Studio album by David Bisbal
- Released: March 18, 2014
- Recorded: 2013–2014
- Genre: Latin pop
- Label: Universal Music
- Producer: Sebastian Krys

David Bisbal chronology
| Acústico: Una Noche En El Teatro Real (2011) | Tú y Yo (2014) | Hijos del Mar (2016) |

Singles from Tú y Yo
- "Para Enamorarte de Mí" Released: September 30, 2013; "Diez Mil Maneras" Released: January 23, 2014; "No Amanece" Released: May 6, 2014; "Tú y Yo" Released: July 1, 2014; "Sí Pero No" Released: August 19, 2014; "Culpable" Released: October 21, 2014;

= Tú y Yo (David Bisbal album) =

Tú y Yo (You and I) is the fifth studio album of Spanish singer David Bisbal. It was released on March 18, 2014.

==Track listing==
1. "No Amanece" (3:15)
2. "Sí Pero No" (3:47)
3. "Diez Mil Maneras" (3:33)
4. "Si Aún Te Quieres Quedar" (4:18)
5. "Tú y Yo" (3:49)
6. "Mi Estrella de Cine" (3:15)
7. "Culpable" (Written by Mario Cardoso and Bisbal) (3:51)
8. "Hombre de tu Vida" (feat. Sandy) (3:29)
9. "Burbuja" (3:56)
10. "Lo Que Vendrá" (feat. Antonio Orozco) (3:16)
11. "Olvidé Respirar" (feat.
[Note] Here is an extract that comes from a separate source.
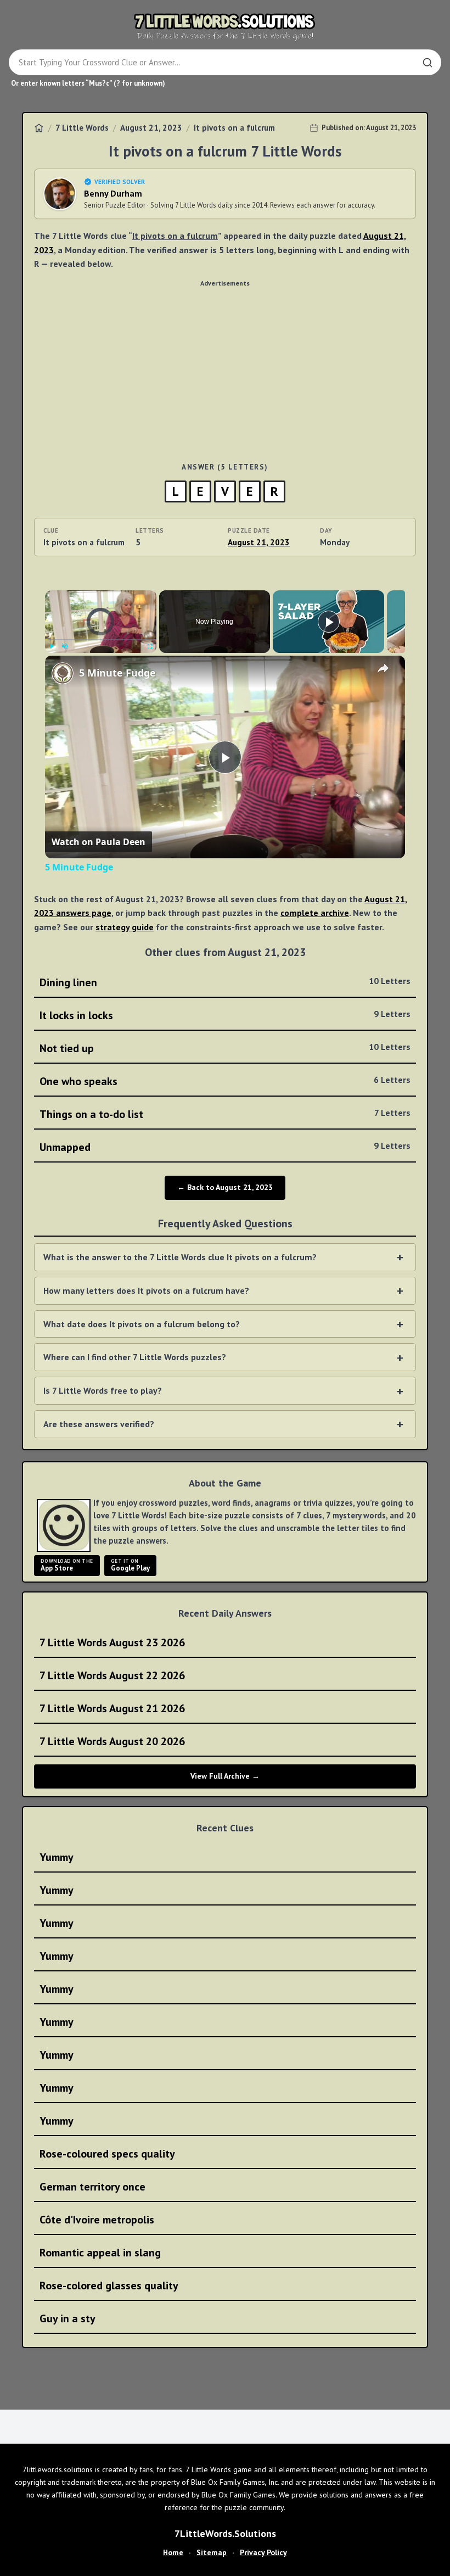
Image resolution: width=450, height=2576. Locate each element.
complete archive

India Martínez) (4:22)
12. "Vida, Qué Locura" (3:41)
13. "Para Enamorarte de Mí" (3:54) (Bonus)
14. "Mama (Ojos Mágicos)" (4:22) (Bonus)
15. "Historia de un Amor" (feat. Marco Antonio Solís) (3:34) (Bonus)
16. "Fuego de Noche, Nieve de Día" (feat. Paty Cantú) (3:30)
17. "Hoy" (3:02) – Tour Edition
18. "Lo Que Vendrá – Solo Version" (3:16) – Tour Edition
19. "Hombre de tu vida – Spanish Version" (feat. Sandy) (3:28) – Tour Edition
20. "Lo Que Vivimos" (3:30) – Tour Edition & iTunes
21. "Si Aún Te Quieres Quedar" (Feat. Cuca Roseta) (3:19) – Gold Edition
22. "Hombre de tu vida – italo/spanish version" (Feat. Emma Marrone) (3:29) – Gold Edition
23. "Ámame – Amami spanish Version" (Feat. Emma Marrone) (3:50) – Gold Edition & iTunes Italy
24. "Unbreakable (Diez Mil Maneras)" (3:29) – Gold Edition
25. "Unbreakable (Diez Mil Maneras) – Club Remix" (5:28) – Gold Edition
26. "Closer Tonight (Freixenet 2014)" (2:00) – Gold Edition
27. "Closer Tonight – FBT Remix" (3:37) – Gold Edition

== Charts ==

===Weekly charts===

Weekly chart performance for Tú y Yo
| Chart (2014) | Peak position |
|---|---|
| Spanish Albums (Promusicae) | 1 |
| US Top Latin Albums (Billboard) | 8 |
| US Latin Pop Albums (Billboard) | 3 |

===Year-end charts===

Year-end chart performance for Tú y Yo
| Chart (2014) | Position |
|---|---|
| Spanish Albums (PROMUSICAE) | 2 |
| Chart (2015) | Position |
| Spanish Albums (PROMUSICAE) | 53 |

== Certifications ==

Certifications for Tú y Yo
| Region | Certification | Certified units/sales |
| Argentina (CAPIF) | Gold | 20,000^{^} |
| Mexico (AMPROFON) | Gold | 30,000^{^} |
| Spain (Promusicae) | 3× Platinum | 120,000^{^} |
^{^} Shipments figures based on certification alone.